“This show isn’t worth it. Do you ever drift towards Chelsea?”
Joan said she went to Hampstead now and then; she stayed sometimes with the Sheldricks, who were in a congested house on Downshire Hill now, and sometimes with Miss Jepson. Henceforth, now that she was no longer under the Highmorton yoke, she hoped to be in London oftener.
“Did you see the Picasso show?” asked Winterbaum.
She had not.
“You missed something,” said young Winterbaum, just like old times. “Picasso, Mancini; these are the gods of my idolatry....”
Bunny Cuspard interrupted clumsily with some specially iced cakes. Joan, accepting a cake, discovered Wilmington talking absent-mindedly to her chaperon and looking Pogroms at Winterbaum. So Joan, pleased rather than excited by this chance evidence of a continuing interest, lifted up a face of bright recognition and smiled and nodded to Wilmington....
§ 17
It was the ambition of Mrs. Sheldrick and her remaining daughters—some of them had married—to make their home on Downshire Hill “a little bit of the London Quartier Latin.”

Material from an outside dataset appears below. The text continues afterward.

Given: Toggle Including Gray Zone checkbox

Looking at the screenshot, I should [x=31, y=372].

Mr. Sheldrick had worn out the large, loose, tweed suit that had held him together for so long, he had gone to pieces altogether and was dead and buried, and the Sheldricks were keeping a home together by the practice of decorative arts and promiscuous hospitalities. Mrs. Sheldrick was writing a little in the papers of the weaker among the various editors who lived within her social range; little vague reviews and poems she wrote, with a quiet smile, that were not so much allusive as with an air of having recently had a flying visit from an allusion that was unable to stay. Sydney Sheldrick was practising sculpture, and Babs was attending the London School of Dramatic Art, to which Adela Murchison had also found her way. Antonia, the eldest, was in business, making djibbah-like robes.

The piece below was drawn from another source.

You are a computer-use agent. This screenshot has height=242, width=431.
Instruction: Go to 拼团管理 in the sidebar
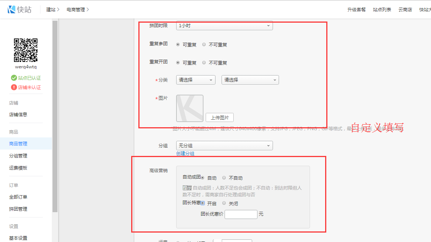pos(18,209)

There was downstairs and the passage and staircase and upstairs, a sitting-room in front, and a sort of oriental lounge (that later in the evening became the bedroom of Antonia and Babs) behind. It had all been decorated in the most modern style by Antonia in a very blue blue that seemed a little threadbare in places and very large, suggestive shapes of orange, with a sort of fringe of black and white chequers and a green ceiling with harsh pink stars. And the chairs, except for the various ottomans and cosy corners which were in faded blue canvas, had been painted bright pink or grey.